**DOCUMENT**
In [0]:
from pyspark.sql import *
from pyspark.sql.types import *
from pyspark.sql.functions import *

In [0]:
spark = SparkSession.builder \
    .appName("iPhone Store") \
    .enableHiveSupport() \
    .getOrCreate()

In [0]:
sales_file_path = "/FileStore/FileStore/sales_data-9.txt"
product_file_path = "/FileStore/FileStore/product_data-6.txt"


**Sales Collector API**

In [0]:
def sales_data_collector_api(spark, sales_file_path):
    # Step 1: Load Sales Data from the Text File with Proper Header Handling
    sales_df_raw = spark.read.option("delimiter", "|") \
        .option("header", "true") \
        .csv(sales_file_path)

    # Check distinct sale_date values to confirm the format
    sales_df_raw.select("sale_date").distinct().show()

    # Step 2: Filter Out Any Invalid Header Row (if necessary)
    sales_df = sales_df_raw.filter("seller_id IS NOT NULL AND sale_date IS NOT NULL")

    # Step 3: Cast Columns to Correct Data Types
    sales_df = sales_df.select(
        col("seller_id").cast("int"),
        col("product_id").cast("int"),
        col("buyer_id").cast("int"),
        to_date(col("sale_date"), "yyyy-MM-dd").alias("sale_date"),  # Correctly cast sale_date
        col("quantity").cast("int"),
        col("price").cast("int")
    )

    # Return the final DataFrame
    return sales_df


# Call the function to collect sales data
sales_df = sales_data_collector_api(spark, sales_file_path)

# Save sales DataFrame as a Hive table in Parquet format
sales_df.write.format("parquet").mode("overwrite").saveAsTable("sales_table_parquet")

**DATA SECTION**
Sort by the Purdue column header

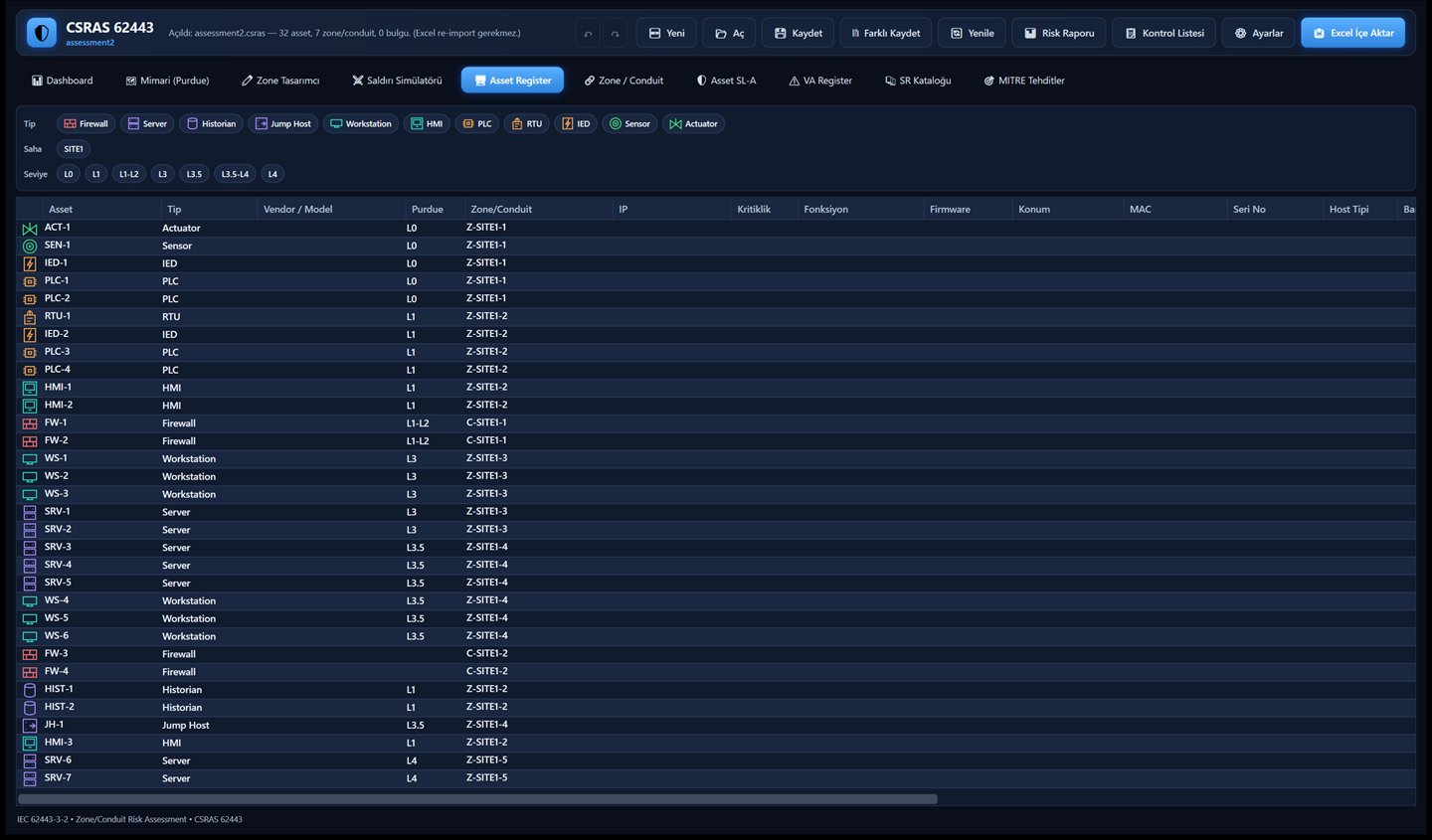pyautogui.click(x=428, y=209)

**WORK TO COMPLETE**
A – Answer these about the PySpark notebook, one answer per line:
(i) What name is passed to appName when the Spark session is built?
(ii) What delimiter is set when the sales file is read?
(iii) Under what table name is the sales DataFrame saved?
B – Please render this comment from the PySpark notebook in Spanish: "Save sales DataFrame as a Hive table in Parquet format"
C – Retype the stretch of the PySpark notebook from "# Check distinct" through "Row (if necessary)", with no changes.

**WRITTEN ANSWERS**
A –
(i) iPhone Store
(ii) |
(iii) sales_table_parquet

B – Guardar el DataFrame de ventas como una tabla de Hive en formato Parquet

C –
# Check distinct sale_date values to confirm the format
    sales_df_raw.select("sale_date").distinct().show()

    # Step 2: Filter Out Any Invalid Header Row (if necessary)